_Directions_
Given the listing below, write out exactly the lines starting with the line that has "Task: Tap the" and going on through the line that has "This screenshot has width=818, height=896.", both kept.

_Records for this task_
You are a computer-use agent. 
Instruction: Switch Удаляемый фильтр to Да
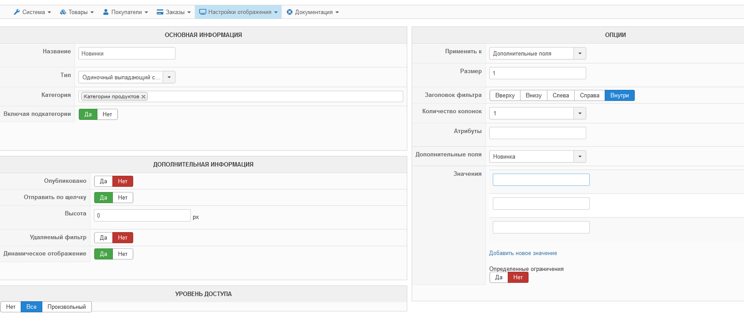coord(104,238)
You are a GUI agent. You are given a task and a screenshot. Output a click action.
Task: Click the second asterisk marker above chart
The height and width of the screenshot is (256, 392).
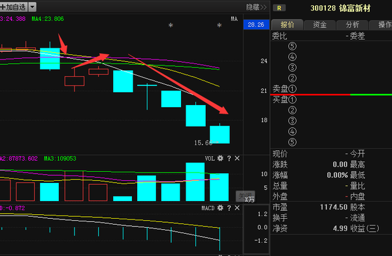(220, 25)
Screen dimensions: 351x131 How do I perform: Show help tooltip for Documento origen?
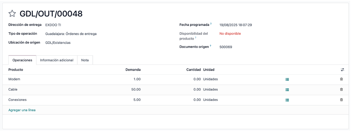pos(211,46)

* * *

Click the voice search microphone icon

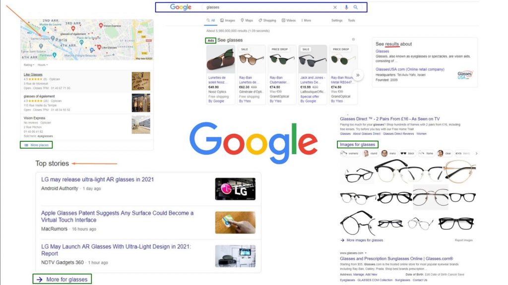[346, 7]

--

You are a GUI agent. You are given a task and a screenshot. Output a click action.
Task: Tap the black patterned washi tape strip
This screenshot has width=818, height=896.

_Written answer_
Task: Tap the black patterned washi tape strip
This screenshot has width=818, height=896.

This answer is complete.